中には『八つ墓村』みたいな体験をできる宿も!? 規制も仕方ないと論じられる“民泊の真の魅力”とは

※イメージ画像

「深夜にインターフォンを鳴らされて、何事かと思ってモニターを見たら、スーツケースを抱えた謎の外国人が立っていた」

 都内近辺でオートロックのマンションに住んでいる人からは、そんな話をよく聞くようになった。夜中に見知らぬ人が尋ねて来る得体の知れない恐怖。その原因となっているのが、民泊である。

 東京をはじめ、大阪や京都など大都市では、観光客の増加によって常にホテルはパンク状態。一般的なビジネスホテルでも1泊1万円になることがある昨今、民泊の需要は高まっている。

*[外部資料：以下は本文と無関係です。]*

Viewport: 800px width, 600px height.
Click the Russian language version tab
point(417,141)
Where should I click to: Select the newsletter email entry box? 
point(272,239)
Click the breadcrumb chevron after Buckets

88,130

 各地を取材で訪れる筆者は、民泊を利用する機会も多い。地域の実情を知るには、民泊のほうが何かと都合のよい側面はある。部屋を貸してくれるホストと交流するのは、民泊でなくてはできない楽しみだと思う。

 しかし、いろいろな民泊を利用していると、決してそんな楽しい宿ばかりではない。やはり、空き部屋を利用して稼ごうという意志が前面に立っているところにも出くわすことになる。

 先日、関東某所で民泊を利用する機会があった。民泊を探す時に利用するのは、宿泊サービス「Airbnb」のサイト。その宿に興味を持ったのは、意味がわからない安さである。周辺がどこも3,000円台だというのに、そこだけは2,000円を切る値段を表示していたのである。

 これはいったいどんな宿なのか……。

 掲載されている写真やレビューを見る限りは、決して悪い評価は付いていない。おそるおそる予約をし、ホストとカギの受け渡しなどのやりとりのためメッセージを交換した。

 この時点で、ちょっと疑問が。妙に日本語がたどたどしいのである。そして、仕事に出掛けているのでカギはポストのロックを外して入れておくから、勝手に入ってくれという。

 これは、何かハプニングがあるのかも。そう思って訪れたのは、最寄り駅から徒歩10分ほどの古めの集合住宅。カギを開けて入った部屋は、2LDKの生活感にあふれる空間であった。どの部屋を使えばよいのか案内もない。布団が敷かれている部屋が、多分そうだろうと思い中に入る。あるのはWi-Fiの案内だけ。あとは、台所にゴミの分別方法が書いてある以外は、何も案内がない。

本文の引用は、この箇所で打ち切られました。